EXERCISE OBJECTIVE: Repeat the listing that follows exactly, please.

*** GIVEN RECORDS

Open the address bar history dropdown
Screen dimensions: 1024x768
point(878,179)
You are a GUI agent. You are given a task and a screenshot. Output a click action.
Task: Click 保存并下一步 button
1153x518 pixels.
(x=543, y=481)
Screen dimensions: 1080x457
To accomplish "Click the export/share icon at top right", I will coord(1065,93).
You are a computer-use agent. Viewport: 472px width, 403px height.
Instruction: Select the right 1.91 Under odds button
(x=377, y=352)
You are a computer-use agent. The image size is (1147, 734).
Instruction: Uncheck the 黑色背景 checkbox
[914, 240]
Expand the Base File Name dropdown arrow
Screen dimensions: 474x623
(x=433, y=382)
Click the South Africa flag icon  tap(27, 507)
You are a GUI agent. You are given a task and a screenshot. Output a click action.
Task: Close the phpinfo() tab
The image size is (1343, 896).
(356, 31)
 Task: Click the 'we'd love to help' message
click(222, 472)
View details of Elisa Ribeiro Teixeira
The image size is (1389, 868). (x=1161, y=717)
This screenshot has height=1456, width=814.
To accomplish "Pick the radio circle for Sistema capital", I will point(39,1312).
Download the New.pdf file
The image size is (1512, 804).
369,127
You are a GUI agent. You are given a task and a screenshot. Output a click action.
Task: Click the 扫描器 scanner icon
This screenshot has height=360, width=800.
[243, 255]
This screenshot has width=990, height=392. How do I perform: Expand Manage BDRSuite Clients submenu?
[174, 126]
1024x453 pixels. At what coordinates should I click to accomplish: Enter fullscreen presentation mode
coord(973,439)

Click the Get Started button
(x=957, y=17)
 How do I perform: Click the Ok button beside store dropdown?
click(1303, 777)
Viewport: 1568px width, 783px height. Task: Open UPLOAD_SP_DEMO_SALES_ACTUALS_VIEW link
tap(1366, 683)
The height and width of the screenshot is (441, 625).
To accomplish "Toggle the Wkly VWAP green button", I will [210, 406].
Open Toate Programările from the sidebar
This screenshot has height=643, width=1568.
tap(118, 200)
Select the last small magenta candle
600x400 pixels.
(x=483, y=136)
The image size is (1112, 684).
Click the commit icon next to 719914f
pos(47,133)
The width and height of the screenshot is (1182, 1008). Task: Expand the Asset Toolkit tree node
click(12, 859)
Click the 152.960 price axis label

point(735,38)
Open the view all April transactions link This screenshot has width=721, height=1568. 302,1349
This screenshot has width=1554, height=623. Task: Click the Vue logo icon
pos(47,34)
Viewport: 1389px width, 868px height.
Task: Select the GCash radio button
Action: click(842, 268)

******

COMPLETED EXERCISE:
Open the address bar history dropdown
Screen dimensions: 1024x768
point(878,179)
You are a GUI agent. You are given a task and a screenshot. Output a click action.
Task: Click 保存并下一步 button
1153x518 pixels.
(x=543, y=481)
Screen dimensions: 1080x457
To accomplish "Click the export/share icon at top right", I will coord(1065,93).
You are a computer-use agent. Viewport: 472px width, 403px height.
Instruction: Select the right 1.91 Under odds button
(x=377, y=352)
You are a computer-use agent. The image size is (1147, 734).
Instruction: Uncheck the 黑色背景 checkbox
[914, 240]
Expand the Base File Name dropdown arrow
Screen dimensions: 474x623
(x=433, y=382)
Click the South Africa flag icon  tap(27, 507)
You are a GUI agent. You are given a task and a screenshot. Output a click action.
Task: Close the phpinfo() tab
The image size is (1343, 896).
(356, 31)
 Task: Click the 'we'd love to help' message
click(222, 472)
View details of Elisa Ribeiro Teixeira
The image size is (1389, 868). (x=1161, y=717)
This screenshot has height=1456, width=814.
To accomplish "Pick the radio circle for Sistema capital", I will point(39,1312).
Download the New.pdf file
The image size is (1512, 804).
369,127
You are a GUI agent. You are given a task and a screenshot. Output a click action.
Task: Click the 扫描器 scanner icon
This screenshot has height=360, width=800.
[243, 255]
This screenshot has width=990, height=392. How do I perform: Expand Manage BDRSuite Clients submenu?
[174, 126]
1024x453 pixels. At what coordinates should I click to accomplish: Enter fullscreen presentation mode
coord(973,439)

Click the Get Started button
(x=957, y=17)
 How do I perform: Click the Ok button beside store dropdown?
click(1303, 777)
Viewport: 1568px width, 783px height. Task: Open UPLOAD_SP_DEMO_SALES_ACTUALS_VIEW link
tap(1366, 683)
The height and width of the screenshot is (441, 625).
To accomplish "Toggle the Wkly VWAP green button", I will [210, 406].
Open Toate Programările from the sidebar
This screenshot has height=643, width=1568.
tap(118, 200)
Select the last small magenta candle
600x400 pixels.
(x=483, y=136)
The image size is (1112, 684).
Click the commit icon next to 719914f
pos(47,133)
The width and height of the screenshot is (1182, 1008). Task: Expand the Asset Toolkit tree node
click(12, 859)
Click the 152.960 price axis label

point(735,38)
Open the view all April transactions link This screenshot has width=721, height=1568. 302,1349
This screenshot has width=1554, height=623. Task: Click the Vue logo icon
pos(47,34)
Viewport: 1389px width, 868px height.
Task: Select the GCash radio button
Action: click(842, 268)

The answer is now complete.